On  May 17, 1957, the mainstream magazine Life, priced at 30 cents, carried a picture of Bert Lahr on the cover. Lahr, world-famous for playing the cowardly lion in The Wizard of Oz, peeks mischievously out from behind a palm plant. The caption reads "Bert Lahr as a Bumbling Lover," but in the upper righthand corner is a larger caption in white capital letters, boxed emphatically in black:

GREAT ADVENTURES III
THE DISCOVERY OF MUSHROOMS
THAT CAUSE STRANGE VISIONS

The magazine offered a ten-page illustrated article written by Wasson under the title “Seeking the Magic Mushrooms." The term "magic mushrooms" was chosen by a Life editor, not Wasson himself. The opening caption read: “A New York banker goes to Mexico´s mountains to participate in the age-old ritual of Indians who chew strange growths for visions.”  Wasson disguised the name and whereabouts of the native woman who had conducted the velada, but there was her picture, bright and bold in glossy images snapped by Allan Richardson, a well-known photographer of New York socialites. The Wassons published their limited edition of  Mushrooms, Russia and History to coincide with the article, and despite its price, the book was a resounding success.

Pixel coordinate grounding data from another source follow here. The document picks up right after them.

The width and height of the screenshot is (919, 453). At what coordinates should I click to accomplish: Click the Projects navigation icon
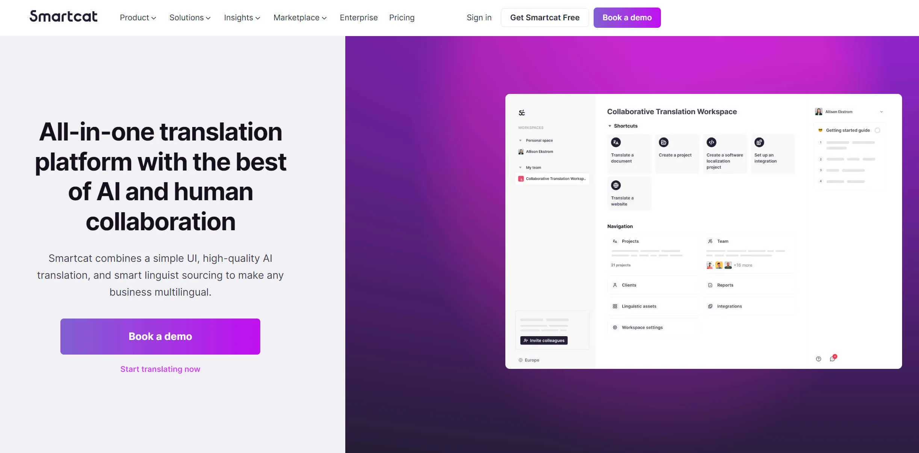[615, 240]
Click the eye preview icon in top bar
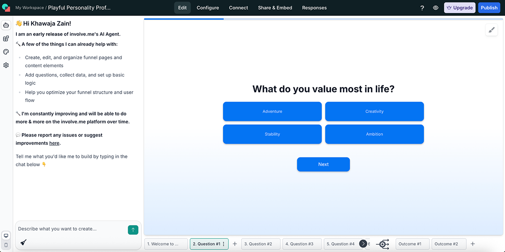 click(436, 8)
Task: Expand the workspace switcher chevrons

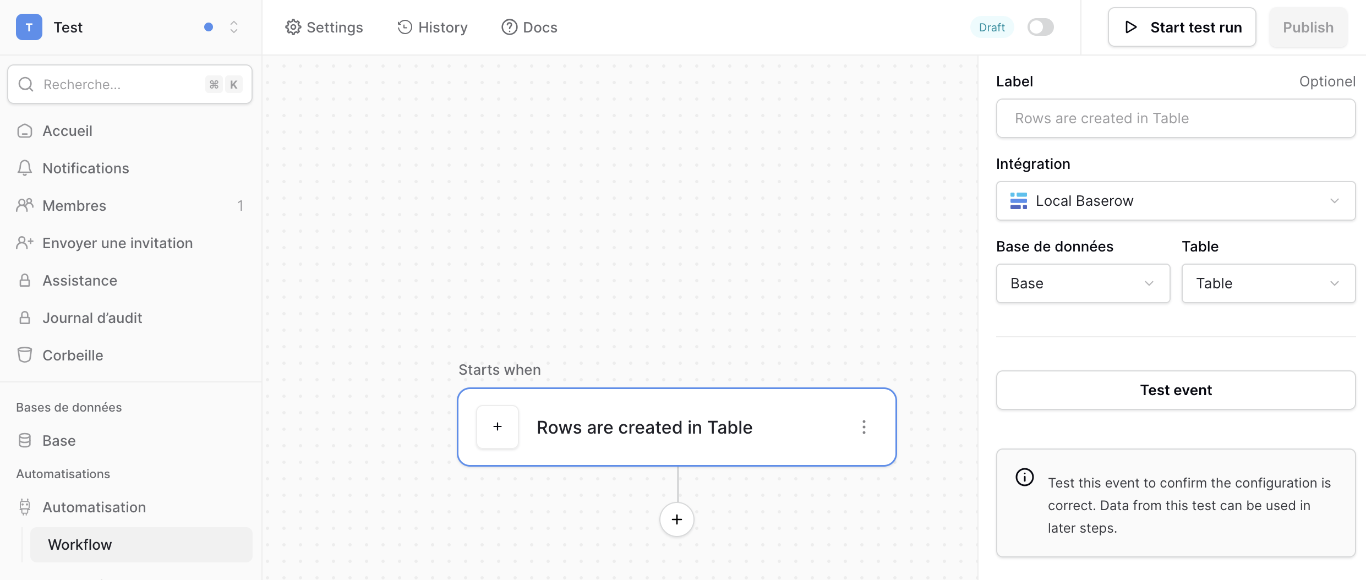Action: click(234, 27)
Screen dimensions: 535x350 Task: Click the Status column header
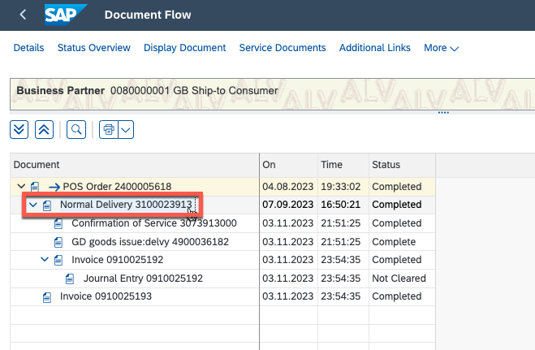(386, 164)
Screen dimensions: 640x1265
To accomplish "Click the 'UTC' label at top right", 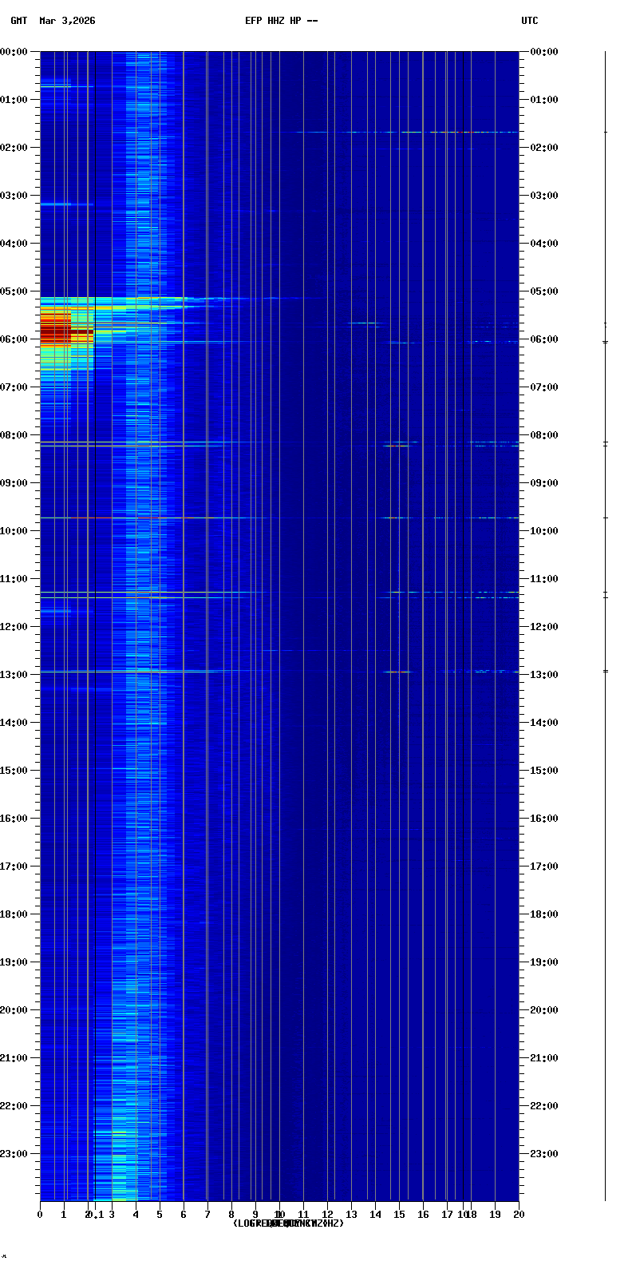I will (529, 21).
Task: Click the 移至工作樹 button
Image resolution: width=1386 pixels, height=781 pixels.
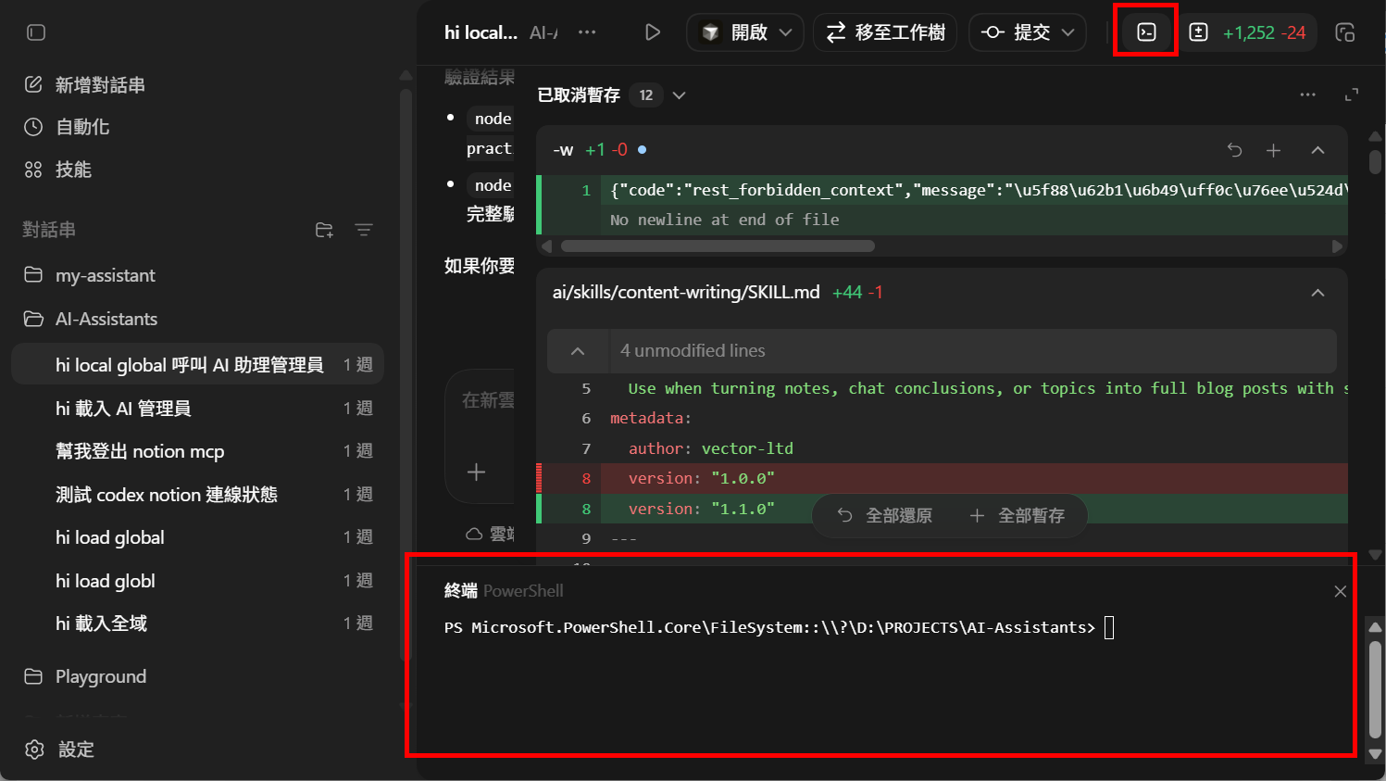Action: tap(885, 32)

Life in those days bedecked every home coffee-table and office waiting room across the USA. It was published in an international edition and a Spanish version. There had been extensive television promotion of the Wasson article. How did the millions of conventional readers of Life respond to this extraordinary account? To some, it must have been deeply intriguing. Others would have been stunned by sheer incomprehension, if nothing else. Either way, it was a revelation so bizarre that could not be ignored.

The timing of the Life article favored its impact. With the end of World War II a mere thirteen years in the past, and the Cuban missile crisis looming four years ahead, the menace of the Cold War was peaking, but so was a new zeitgeist, a spirit of youthful revolution. At the dawn of the 1960s, the acceleration of change was sudden and terrific. The revolutionary mood erupted most strongly in the USA, inspired in part by a massive national trauma: the assassination of President John F. Kennedy on November 22, 1963. On that same day another famous exponent of mushroom religion, Aldous Huxley, died from cancer, having taken a subcutaneous injection of LSD to aid him on the definitive journey. A bizarre juxtaposition of events, perhaps, but the countercultural revolt of the 1960s was driven by the chemical mysticism of  Wasson, Huxley and others, as much as it was by the shockwave generated by the assassination of JFK.

* * * * *
How did Wasson's revelation, broadcast to the world via  Life magazine, figure into the youth movement of the 1960s? Wasson emphatically denied that his disclosure had triggered the Psychedelic Revolution. In fact, Aldous Huxley had published The Doors of Perception, his personal account of mystical vision under the influence of mescaline, three years earlier in 1954. Huxley's book was then and still is widely viewed as the signal flare for the visionary adventure of the psychedelic era. But Wasson was so adamant about this issue that in 1970 he felt the need to defend himself publicly with a piece in The New York Times. He wrote that he was deeply pained at the harm brought to Maria Sabina due to his research. In retrospect, his denial of responsibility for some part in triggering the "drug culture" of the 1960s can look naive, if not disingenuous.

But, in fact, neither Wasson's Life article nor any of his other writings proposed the ingestion of psychoactive mushrooms for the general public, and certainly not for recreational purposes. Wasson's work did instigate a wave of experimentation with sacred plants, which continues today with ever-increasing scholarly and medical legitimization, but such experimentation stands clearly apart from the social evils of drug abuse and addiction.